De facto, só uma sociedade mítica pode admitir
considerar lícito que a morte de uma criança seja um bem, mesmo que a pretexto
do fim do seu sofrimento. Não só porque o sofrimento pode ser resolvido por
outra via, mas também porque tal pressupõe que aos adultos já não cabe proteger
a criança de todas as agressões, incluindo do medo que tem de sofrer.

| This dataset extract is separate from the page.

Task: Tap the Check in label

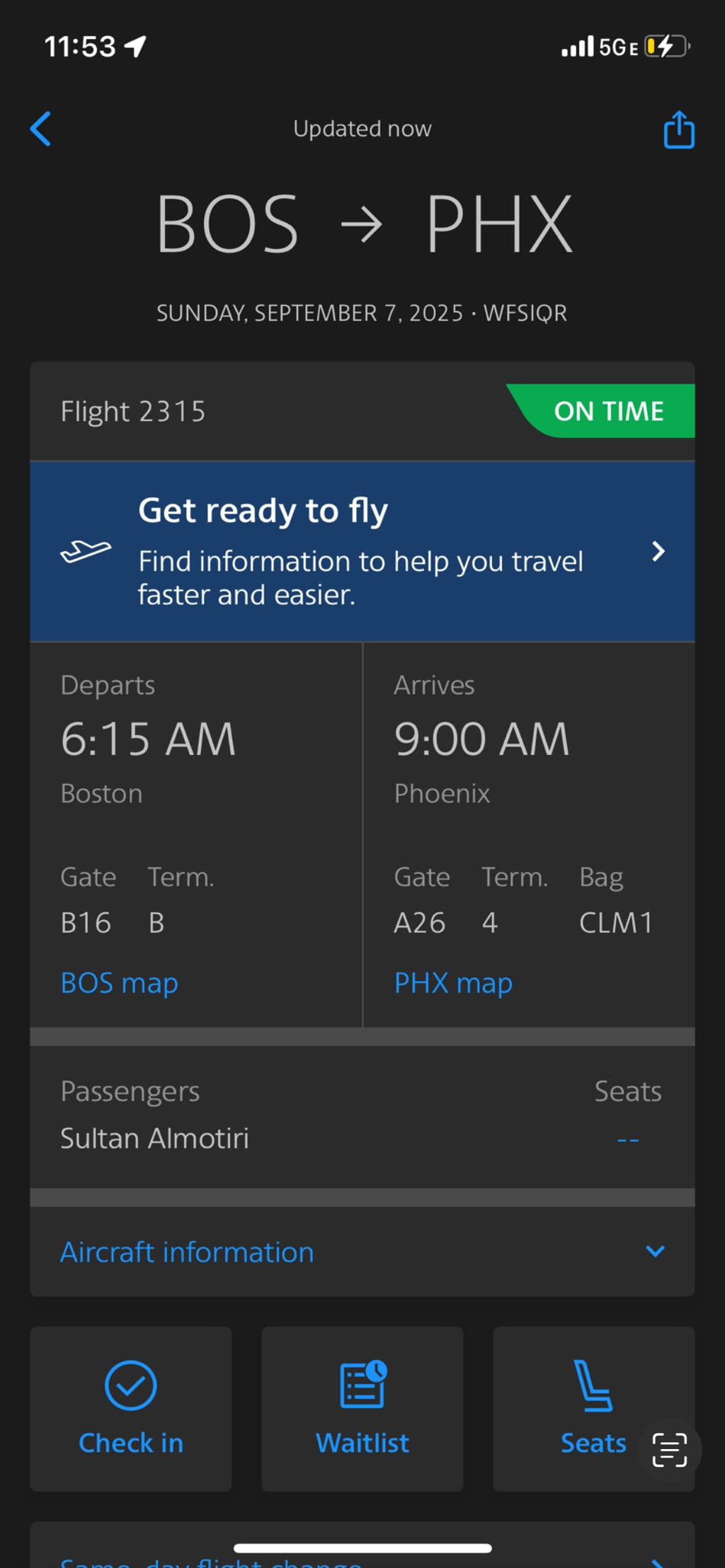Action: point(131,1443)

Muitos querem fazer crer que as decisões de mudar
sejam sempre boas e que representem sinal de progresso. Uma das ideias míticas
da modernidade, bem certo! Mas nada mais do que isso, pois não estamos a
assistir a um avanço, mas a um regresso ao que faziam os gregos, os romanos, os
bárbaros e tantos povos, ao longo da história, a cujos comportamentos fomos
conquistando terreno, nos últimos dois mil anos, e estruturando uma civilização
que tinha/tem, na pessoa humana, o seu baluarte de defesa. Se perdermos este
registo, o que sobreviverá? Será tudo uma questão de tempo? Ou ainda iremos a
tempo de assegurar que a cultura da morte não vencerá? É que «poder fazer» não
é o mesmo que «poder ser feito», «poder» não é «dever». A democracia tem de ter
a noção de que esse é o seu limite. Nem tudo é democratizável. Antes da decisão
da maioria deve estar o bem da pessoa humana. A isso se propunham as
constituições dos países, mas a amnésia coletiva parece estar a contribuir para
o seu esquecimento. Os filósofos sabem a quem se deve esta convicção de que o
homem é só vontade de poder e que terríveis sociedades se organizaram sobre
esta convicção. Infelizmente, esse modelo de sociedade que não se implantou
pelo tonitruar das armas, está a chegar-nos pelo voto e pela decisão das
maiorias. Derrotado na guerra que moveu contra a democracia, o amante de Eva
Braun sai vencedor pelas próprias armas da democracia.
Está nas mãos de todos a possibilidade de que
muitos não façam com que o tempo devore os homens. É fundamental permanecer com
a sensibilidade ética bem desperta para que o sono das crianças possa continuar
tranquilo, mesmo quando se abeira o medo da noite!